Eboli, Chiesa della Madonna di Loreto: un tesoro a rischio!

A Eboli, sulla strada che porta verso Olevano, si scorge una chiesetta antica in rovina. La Chiesa della Madonna di Loreto a Eboli, conserva ancora un meraviglioso ciclo d’affreschi risalenti al ‘500, un tesoro prezioso abbandonato ormai da anni.

Nasce dall’Articolo 9 della Costituzione una disposizione imperativa che impegna tutti alla difesa di un patrimonio che non può, né deve essere dilapidato in maniera scriteriata e scellerata. Lo abbiamo ereditato e dobbiamo trasmetterlo alle generazioni future. Questo purtroppo, in molti casi, non accade.

Sul portale della chiesa, in un’edicola votiva, si possono vedere i resti di un dipinto rappresentante la Vergine del Carmelo e all’interno della chiesa si trovano affreschi, uno dei quali raffigurante la Trinità, presumibilmente risalenti al 1577.

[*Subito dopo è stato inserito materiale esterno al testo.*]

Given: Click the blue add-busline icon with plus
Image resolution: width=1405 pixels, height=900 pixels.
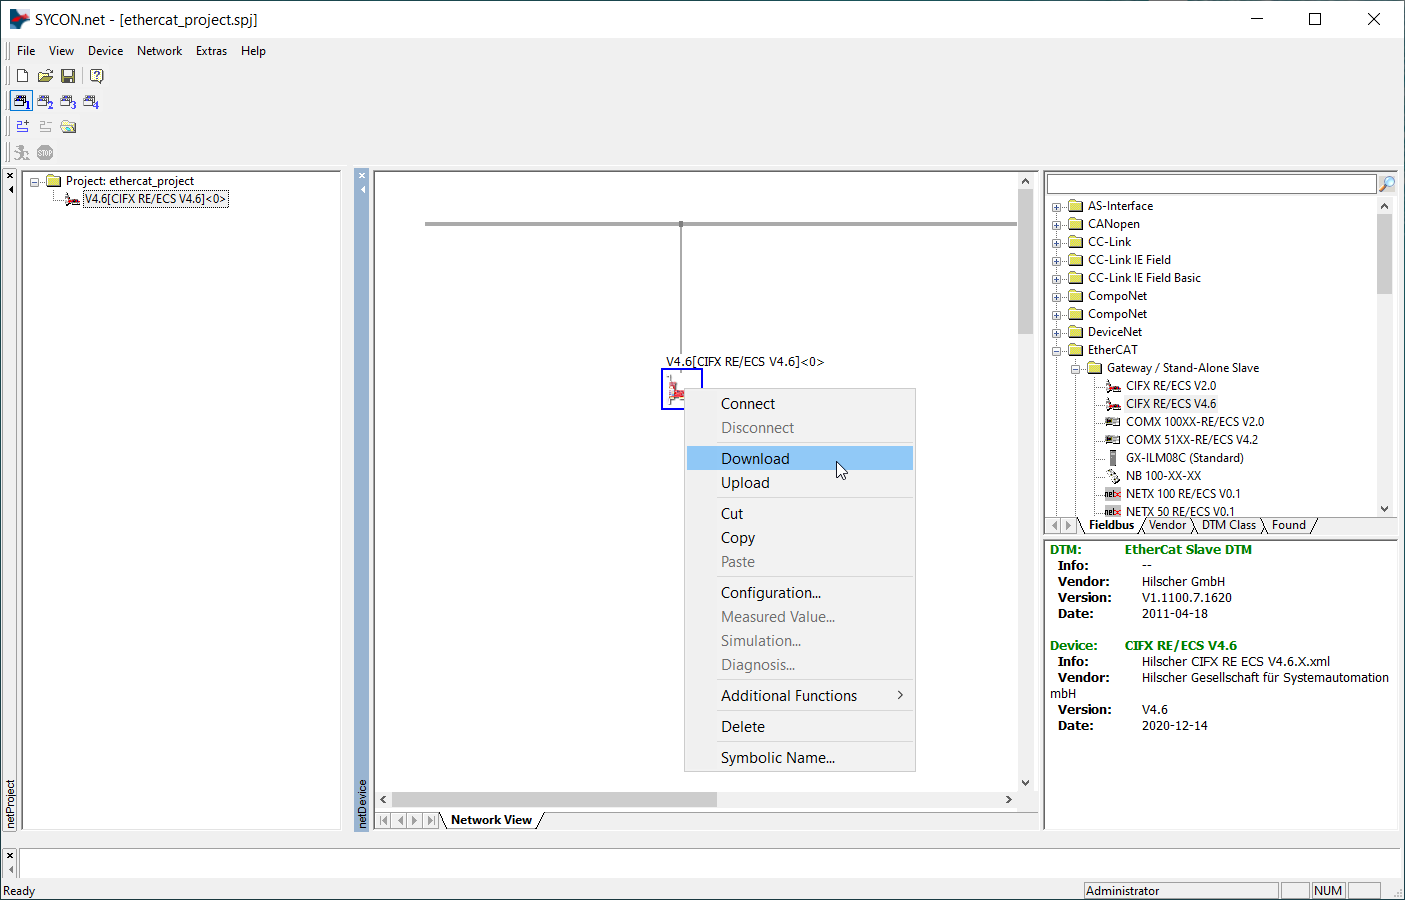Looking at the screenshot, I should point(22,127).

Questo tesoro incustodito, necessita il prima possibile di una manutenzione ordinaria e anche di restauro, che dovrebbe comprendere la stessa costruzione architettonica e tutta l’area circostante. Una prima opera di recupero fu avviata nel 1974, da un gruppo di giovani (GAE) diretto da Franco Manzione. Già allora la chiesetta versava in pessime condizioni. Quest’ultima è di proprietà ecclesiastica e dal punto di vista giuridico appartiene alla Collegiata di Santa Maria della Pietà.

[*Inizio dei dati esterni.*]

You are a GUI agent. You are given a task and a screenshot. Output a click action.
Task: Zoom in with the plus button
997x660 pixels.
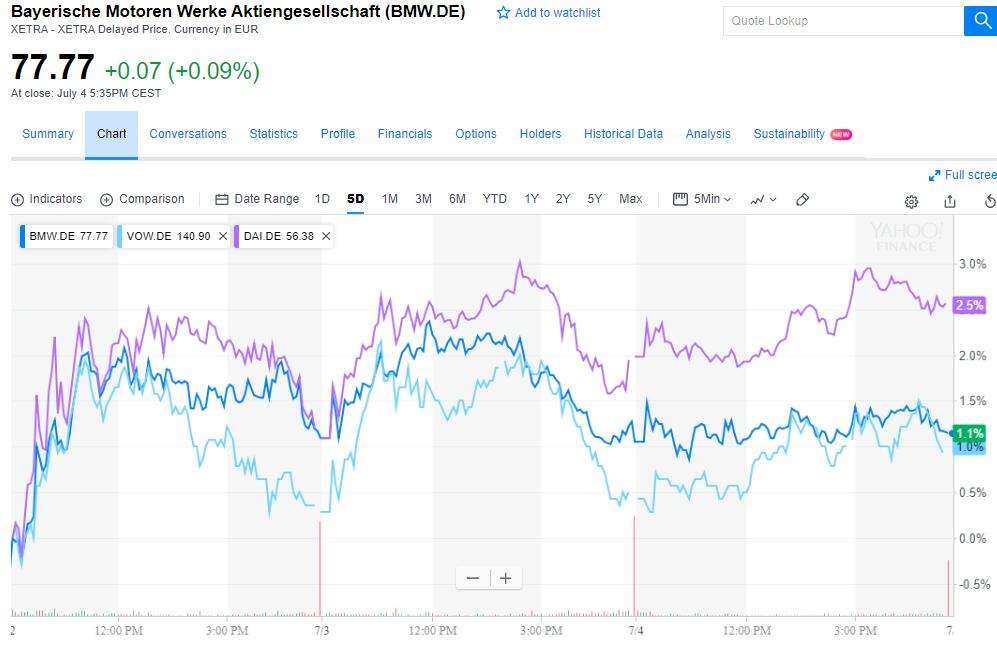coord(506,578)
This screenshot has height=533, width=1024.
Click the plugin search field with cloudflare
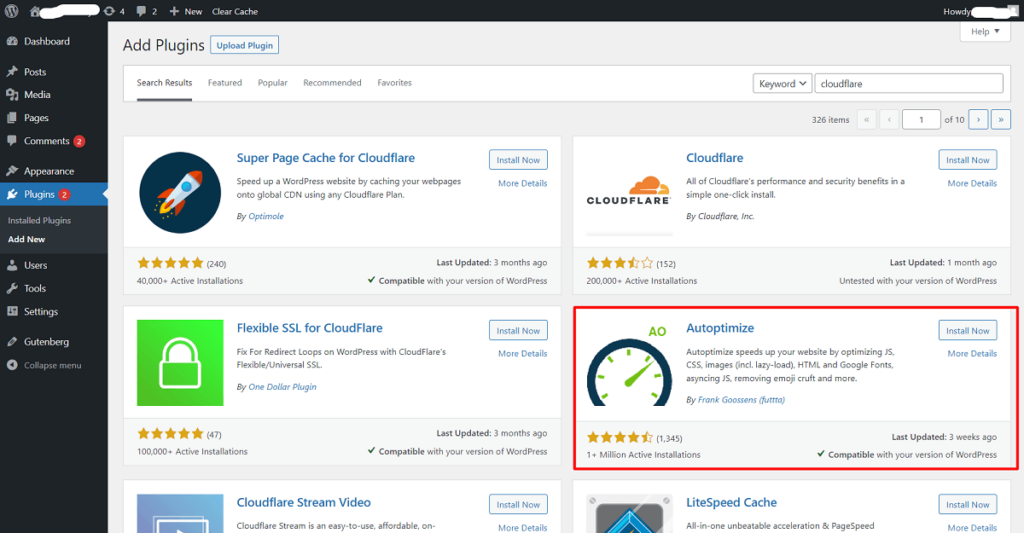[908, 84]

Il lungo post pubblicato su Facebook da Mariateresa Imparato , presidente di Legambiente Campania, in occasione della campagna nazionale #Salvalarte, denuncia questo fenomeno di abbandono:
“Sono tantissimi i beni culturali minori abbandonati nel degrado rischiando la perdita di un importante patrimonio culturale ed artistico. La salvaguardia e la cura di questi luoghi si potrebbe tradurre in sviluppo del turismo locale e quindi di economia territoriali importanti. Per questo oggi con #Salvalarte, la campagna nazionale di #Legambiente, abbiamo denunciato questo fenomeno tanto diffuso anche in #Campania. Ad #Eboli ad esempio i nostri volontari da decenni denunciano lo stato di abbandono della Chiesa della Madonna di Loreto dove ci sono affreschi che vanno dal 1500 al 1700. È ora di agire mettendo in sicurezza questa grande ricchezza!”

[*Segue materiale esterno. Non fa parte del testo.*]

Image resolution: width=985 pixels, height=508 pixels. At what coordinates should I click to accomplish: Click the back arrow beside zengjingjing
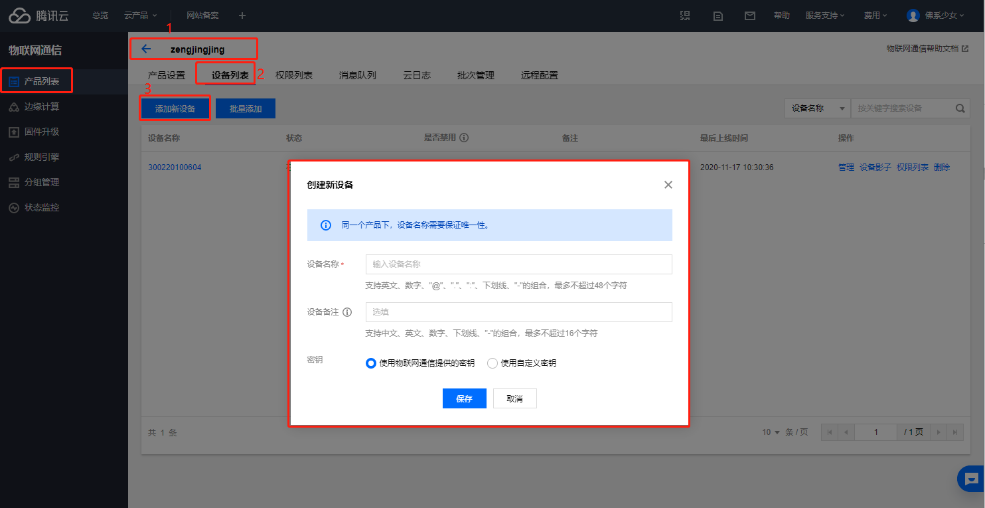tap(146, 48)
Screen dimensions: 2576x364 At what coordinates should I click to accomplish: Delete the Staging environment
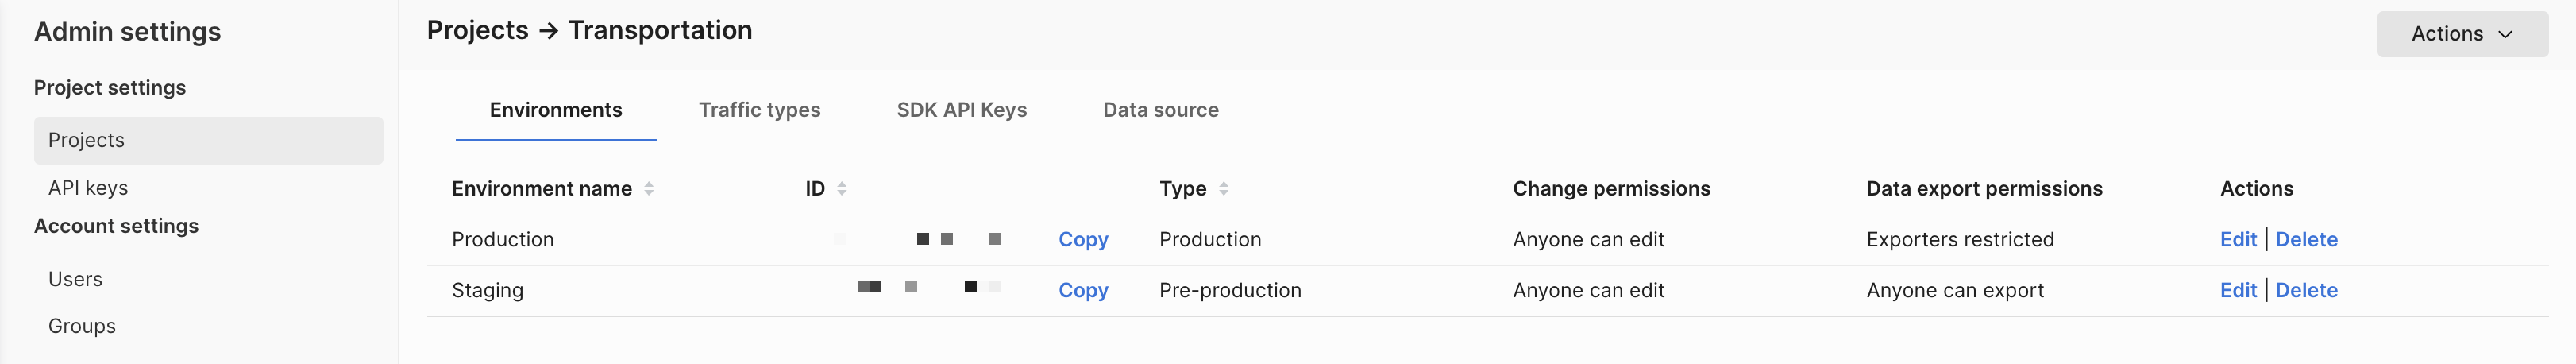coord(2306,291)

Va ricordato che in base agli accordi bilaterali tra la Città del Vaticano e l’Italia, operano precisi accordi e vincoli giuridici e di civile e fattiva collaborazione che trovano la loro ragion d’essere nei famosi Patti Lateranensi del 1929 e nella successiva loro revisione e integrazione. Pertanto, anche il patrimonio culturale, storico-artistico e architettonico in questo caso, della Chiesa rientra tra i beni che possono, e devono, essere adeguatamente valorizzati e fruiti da tutti, con le ovvie e necessarie clausole di salvaguardia e di regolamentazione.